YOUR TASK:
Pick out and copy every line of the rows below that contains the word "leftmost". Case counts.

RECORD SET:
***

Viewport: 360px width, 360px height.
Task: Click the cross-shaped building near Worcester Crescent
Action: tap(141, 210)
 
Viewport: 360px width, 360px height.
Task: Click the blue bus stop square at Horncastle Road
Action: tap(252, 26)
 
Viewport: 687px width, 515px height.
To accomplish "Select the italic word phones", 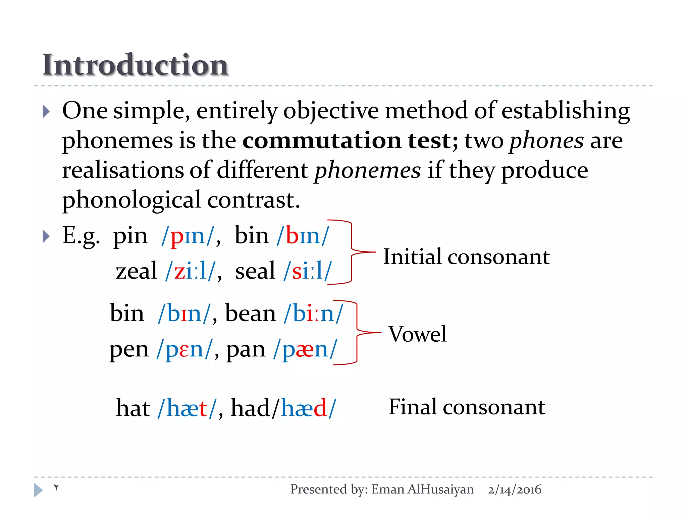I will click(x=546, y=140).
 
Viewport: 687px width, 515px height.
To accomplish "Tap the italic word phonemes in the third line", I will click(x=367, y=170).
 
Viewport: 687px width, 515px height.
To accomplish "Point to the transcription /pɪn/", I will click(x=188, y=236).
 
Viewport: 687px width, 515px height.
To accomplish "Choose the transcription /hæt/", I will click(x=187, y=408).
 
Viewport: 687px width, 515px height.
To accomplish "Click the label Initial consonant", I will click(x=466, y=257).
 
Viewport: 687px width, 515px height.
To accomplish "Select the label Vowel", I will click(x=418, y=334).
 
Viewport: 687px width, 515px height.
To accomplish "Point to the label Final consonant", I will click(x=467, y=407).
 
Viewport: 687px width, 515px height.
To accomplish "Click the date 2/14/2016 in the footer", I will click(x=515, y=490).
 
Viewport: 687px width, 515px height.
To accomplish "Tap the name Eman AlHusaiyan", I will click(x=423, y=490).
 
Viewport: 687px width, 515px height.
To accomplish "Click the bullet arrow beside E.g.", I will click(x=46, y=237).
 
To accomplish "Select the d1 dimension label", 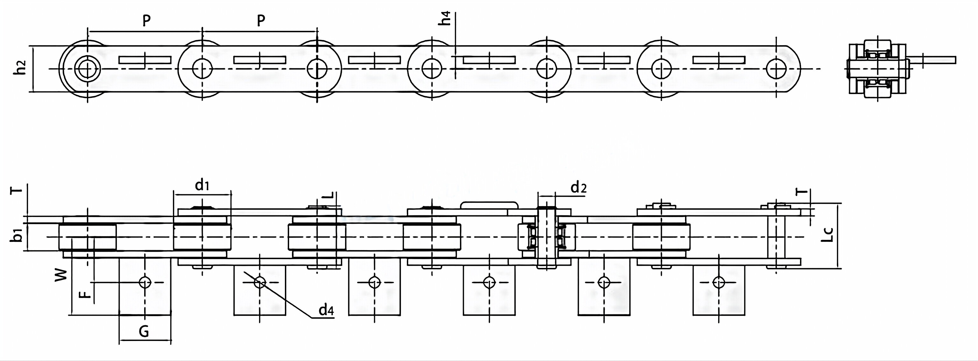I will click(x=202, y=186).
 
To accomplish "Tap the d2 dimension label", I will click(x=578, y=188).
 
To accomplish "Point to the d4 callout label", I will click(x=326, y=310).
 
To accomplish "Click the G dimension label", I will click(x=144, y=332).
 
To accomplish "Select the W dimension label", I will click(x=61, y=275).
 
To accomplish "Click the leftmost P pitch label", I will click(x=146, y=21).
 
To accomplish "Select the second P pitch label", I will click(x=260, y=21).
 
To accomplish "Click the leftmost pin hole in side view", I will click(x=87, y=69).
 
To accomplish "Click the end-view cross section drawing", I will click(x=877, y=69).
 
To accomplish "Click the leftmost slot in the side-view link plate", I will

***

WRITTEN ANSWER:
To accomplish "Click the leftmost P pitch label", I will click(x=146, y=21).
To accomplish "Click the leftmost pin hole in side view", I will click(x=87, y=69).
To accomplish "Click the leftmost slot in the side-view link plate", I will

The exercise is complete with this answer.